▶ _TASK_
In your reply, write out each entry exactly as given.

▶ _STORED DATA_
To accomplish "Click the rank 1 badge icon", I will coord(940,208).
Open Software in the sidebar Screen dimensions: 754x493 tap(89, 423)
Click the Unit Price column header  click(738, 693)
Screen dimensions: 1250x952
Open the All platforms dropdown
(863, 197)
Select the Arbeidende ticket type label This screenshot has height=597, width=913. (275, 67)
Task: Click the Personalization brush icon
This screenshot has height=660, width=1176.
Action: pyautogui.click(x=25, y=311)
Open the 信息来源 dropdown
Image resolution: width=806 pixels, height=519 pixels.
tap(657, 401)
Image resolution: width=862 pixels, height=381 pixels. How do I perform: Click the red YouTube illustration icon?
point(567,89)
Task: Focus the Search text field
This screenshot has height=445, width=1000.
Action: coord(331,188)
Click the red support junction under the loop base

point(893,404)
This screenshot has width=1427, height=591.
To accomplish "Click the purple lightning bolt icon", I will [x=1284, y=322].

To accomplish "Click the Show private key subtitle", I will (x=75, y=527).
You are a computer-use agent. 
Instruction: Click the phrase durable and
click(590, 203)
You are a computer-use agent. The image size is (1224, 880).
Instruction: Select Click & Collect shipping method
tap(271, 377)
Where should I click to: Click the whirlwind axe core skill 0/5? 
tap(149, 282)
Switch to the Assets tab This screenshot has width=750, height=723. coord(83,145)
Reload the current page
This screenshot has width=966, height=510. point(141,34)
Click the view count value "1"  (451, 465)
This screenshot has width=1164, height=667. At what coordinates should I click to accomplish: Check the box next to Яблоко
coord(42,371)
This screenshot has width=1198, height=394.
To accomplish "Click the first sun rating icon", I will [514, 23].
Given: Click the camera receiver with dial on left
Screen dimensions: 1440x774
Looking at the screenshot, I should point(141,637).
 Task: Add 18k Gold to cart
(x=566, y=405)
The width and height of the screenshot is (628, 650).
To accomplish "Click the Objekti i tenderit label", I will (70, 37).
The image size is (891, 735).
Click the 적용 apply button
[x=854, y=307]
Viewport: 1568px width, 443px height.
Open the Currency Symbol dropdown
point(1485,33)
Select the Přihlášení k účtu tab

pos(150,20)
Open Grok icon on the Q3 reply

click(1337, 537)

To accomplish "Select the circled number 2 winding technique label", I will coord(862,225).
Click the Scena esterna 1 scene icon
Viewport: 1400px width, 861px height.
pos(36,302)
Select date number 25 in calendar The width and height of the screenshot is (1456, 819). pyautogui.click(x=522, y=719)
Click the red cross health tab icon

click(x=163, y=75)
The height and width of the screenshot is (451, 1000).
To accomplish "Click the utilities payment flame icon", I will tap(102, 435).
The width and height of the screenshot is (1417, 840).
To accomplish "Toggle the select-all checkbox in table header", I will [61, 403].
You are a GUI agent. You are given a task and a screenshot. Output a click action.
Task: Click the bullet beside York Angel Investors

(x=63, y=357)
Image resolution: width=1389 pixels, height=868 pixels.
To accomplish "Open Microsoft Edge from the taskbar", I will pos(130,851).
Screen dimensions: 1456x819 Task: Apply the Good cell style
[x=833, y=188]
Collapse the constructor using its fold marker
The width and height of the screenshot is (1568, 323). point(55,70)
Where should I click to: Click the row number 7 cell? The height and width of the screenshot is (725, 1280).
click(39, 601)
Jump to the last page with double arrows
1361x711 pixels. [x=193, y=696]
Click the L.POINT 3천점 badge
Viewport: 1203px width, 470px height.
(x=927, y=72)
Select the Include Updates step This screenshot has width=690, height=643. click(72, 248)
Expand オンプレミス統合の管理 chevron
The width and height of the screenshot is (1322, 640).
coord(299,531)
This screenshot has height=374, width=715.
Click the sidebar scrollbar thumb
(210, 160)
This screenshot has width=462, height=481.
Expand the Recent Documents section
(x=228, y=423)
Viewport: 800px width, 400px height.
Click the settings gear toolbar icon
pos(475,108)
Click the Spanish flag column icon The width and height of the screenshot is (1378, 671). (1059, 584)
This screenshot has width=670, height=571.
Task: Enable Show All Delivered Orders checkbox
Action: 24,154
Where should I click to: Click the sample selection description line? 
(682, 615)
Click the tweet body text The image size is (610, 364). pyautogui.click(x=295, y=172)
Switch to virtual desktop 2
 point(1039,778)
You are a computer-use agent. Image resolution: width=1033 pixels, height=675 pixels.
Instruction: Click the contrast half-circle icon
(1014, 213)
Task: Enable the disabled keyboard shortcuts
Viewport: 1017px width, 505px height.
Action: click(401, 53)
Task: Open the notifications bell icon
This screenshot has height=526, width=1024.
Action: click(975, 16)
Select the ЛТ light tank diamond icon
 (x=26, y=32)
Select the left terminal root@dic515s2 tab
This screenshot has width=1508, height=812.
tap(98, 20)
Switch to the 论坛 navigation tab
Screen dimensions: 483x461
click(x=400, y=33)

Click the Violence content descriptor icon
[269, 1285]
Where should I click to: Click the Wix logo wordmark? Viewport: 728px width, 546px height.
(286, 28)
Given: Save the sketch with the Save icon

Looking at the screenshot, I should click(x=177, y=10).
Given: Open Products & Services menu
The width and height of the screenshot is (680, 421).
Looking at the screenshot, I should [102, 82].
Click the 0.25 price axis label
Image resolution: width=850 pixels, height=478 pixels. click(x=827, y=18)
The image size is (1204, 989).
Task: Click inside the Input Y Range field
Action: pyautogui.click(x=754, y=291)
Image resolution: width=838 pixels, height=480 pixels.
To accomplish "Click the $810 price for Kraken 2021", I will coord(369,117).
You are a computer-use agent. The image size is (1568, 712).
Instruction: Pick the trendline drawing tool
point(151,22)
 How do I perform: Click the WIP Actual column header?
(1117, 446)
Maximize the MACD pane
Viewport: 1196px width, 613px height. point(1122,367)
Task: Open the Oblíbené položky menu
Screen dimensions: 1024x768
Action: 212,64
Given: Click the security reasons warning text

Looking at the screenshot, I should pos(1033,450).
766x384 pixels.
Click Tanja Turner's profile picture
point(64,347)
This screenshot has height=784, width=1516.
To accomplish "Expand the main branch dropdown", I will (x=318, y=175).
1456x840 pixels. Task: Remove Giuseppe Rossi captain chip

▶ _RESPONSE TO THE EXERCISE_
To accomplish "Click the rank 1 badge icon", I will coord(940,208).
Open Software in the sidebar Screen dimensions: 754x493 tap(89, 423)
Click the Unit Price column header  click(738, 693)
Screen dimensions: 1250x952
Open the All platforms dropdown
(863, 197)
Select the Arbeidende ticket type label This screenshot has height=597, width=913. (275, 67)
Task: Click the Personalization brush icon
This screenshot has height=660, width=1176.
Action: pyautogui.click(x=25, y=311)
Open the 信息来源 dropdown
Image resolution: width=806 pixels, height=519 pixels.
tap(657, 401)
Image resolution: width=862 pixels, height=381 pixels. How do I perform: Click the red YouTube illustration icon?
point(567,89)
Task: Focus the Search text field
This screenshot has height=445, width=1000.
Action: coord(331,188)
Click the red support junction under the loop base

point(893,404)
This screenshot has width=1427, height=591.
To accomplish "Click the purple lightning bolt icon", I will [x=1284, y=322].

To accomplish "Click the Show private key subtitle", I will (x=75, y=527).
You are a computer-use agent. 
Instruction: Click the phrase durable and
click(590, 203)
You are a computer-use agent. The image size is (1224, 880).
Instruction: Select Click & Collect shipping method
tap(271, 377)
Where should I click to: Click the whirlwind axe core skill 0/5? 
tap(149, 282)
Switch to the Assets tab This screenshot has width=750, height=723. coord(83,145)
Reload the current page
This screenshot has width=966, height=510. point(141,34)
Click the view count value "1"  (451, 465)
This screenshot has width=1164, height=667. At what coordinates should I click to accomplish: Check the box next to Яблоко
coord(42,371)
This screenshot has width=1198, height=394.
To accomplish "Click the first sun rating icon", I will [514, 23].
Given: Click the camera receiver with dial on left
Screen dimensions: 1440x774
Looking at the screenshot, I should point(141,637).
 Task: Add 18k Gold to cart
(x=566, y=405)
The width and height of the screenshot is (628, 650).
To accomplish "Click the Objekti i tenderit label", I will (70, 37).
The image size is (891, 735).
Click the 적용 apply button
[x=854, y=307]
Viewport: 1568px width, 443px height.
Open the Currency Symbol dropdown
point(1485,33)
Select the Přihlášení k účtu tab

pos(150,20)
Open Grok icon on the Q3 reply

click(1337, 537)

To accomplish "Select the circled number 2 winding technique label", I will coord(862,225).
Click the Scena esterna 1 scene icon
Viewport: 1400px width, 861px height.
pos(36,302)
Select date number 25 in calendar The width and height of the screenshot is (1456, 819). pyautogui.click(x=522, y=719)
Click the red cross health tab icon

click(x=163, y=75)
The height and width of the screenshot is (451, 1000).
To accomplish "Click the utilities payment flame icon", I will tap(102, 435).
The width and height of the screenshot is (1417, 840).
To accomplish "Toggle the select-all checkbox in table header", I will [61, 403].
You are a GUI agent. You are given a task and a screenshot. Output a click action.
Task: Click the bullet beside York Angel Investors

(x=63, y=357)
Image resolution: width=1389 pixels, height=868 pixels.
To accomplish "Open Microsoft Edge from the taskbar", I will pos(130,851).
Screen dimensions: 1456x819 Task: Apply the Good cell style
[x=833, y=188]
Collapse the constructor using its fold marker
The width and height of the screenshot is (1568, 323). point(55,70)
Where should I click to: Click the row number 7 cell? The height and width of the screenshot is (725, 1280).
click(39, 601)
Jump to the last page with double arrows
1361x711 pixels. [x=193, y=696]
Click the L.POINT 3천점 badge
Viewport: 1203px width, 470px height.
(x=927, y=72)
Select the Include Updates step This screenshot has width=690, height=643. click(72, 248)
Expand オンプレミス統合の管理 chevron
The width and height of the screenshot is (1322, 640).
coord(299,531)
This screenshot has height=374, width=715.
Click the sidebar scrollbar thumb
(210, 160)
This screenshot has width=462, height=481.
Expand the Recent Documents section
(x=228, y=423)
Viewport: 800px width, 400px height.
Click the settings gear toolbar icon
pos(475,108)
Click the Spanish flag column icon The width and height of the screenshot is (1378, 671). (1059, 584)
This screenshot has width=670, height=571.
Task: Enable Show All Delivered Orders checkbox
Action: 24,154
Where should I click to: Click the sample selection description line? 
(682, 615)
Click the tweet body text The image size is (610, 364). pyautogui.click(x=295, y=172)
Switch to virtual desktop 2
 point(1039,778)
You are a computer-use agent. Image resolution: width=1033 pixels, height=675 pixels.
Instruction: Click the contrast half-circle icon
(1014, 213)
Task: Enable the disabled keyboard shortcuts
Viewport: 1017px width, 505px height.
Action: click(401, 53)
Task: Open the notifications bell icon
This screenshot has height=526, width=1024.
Action: click(975, 16)
Select the ЛТ light tank diamond icon
 (x=26, y=32)
Select the left terminal root@dic515s2 tab
This screenshot has width=1508, height=812.
tap(98, 20)
Switch to the 论坛 navigation tab
Screen dimensions: 483x461
click(x=400, y=33)

Click the Violence content descriptor icon
[269, 1285]
Where should I click to: Click the Wix logo wordmark? Viewport: 728px width, 546px height.
(286, 28)
Given: Save the sketch with the Save icon

Looking at the screenshot, I should click(x=177, y=10).
Given: Open Products & Services menu
The width and height of the screenshot is (680, 421).
Looking at the screenshot, I should [102, 82].
Click the 0.25 price axis label
Image resolution: width=850 pixels, height=478 pixels. click(x=827, y=18)
The image size is (1204, 989).
Task: Click inside the Input Y Range field
Action: pyautogui.click(x=754, y=291)
Image resolution: width=838 pixels, height=480 pixels.
To accomplish "Click the $810 price for Kraken 2021", I will coord(369,117).
You are a computer-use agent. The image size is (1568, 712).
Instruction: Pick the trendline drawing tool
point(151,22)
 How do I perform: Click the WIP Actual column header?
(1117, 446)
Maximize the MACD pane
Viewport: 1196px width, 613px height. point(1122,367)
Task: Open the Oblíbené položky menu
Screen dimensions: 1024x768
Action: 212,64
Given: Click the security reasons warning text

Looking at the screenshot, I should pos(1033,450).
766x384 pixels.
Click Tanja Turner's profile picture
point(64,347)
This screenshot has height=784, width=1516.
To accomplish "Expand the main branch dropdown", I will (x=318, y=175).
1456x840 pixels. Task: Remove Giuseppe Rossi captain chip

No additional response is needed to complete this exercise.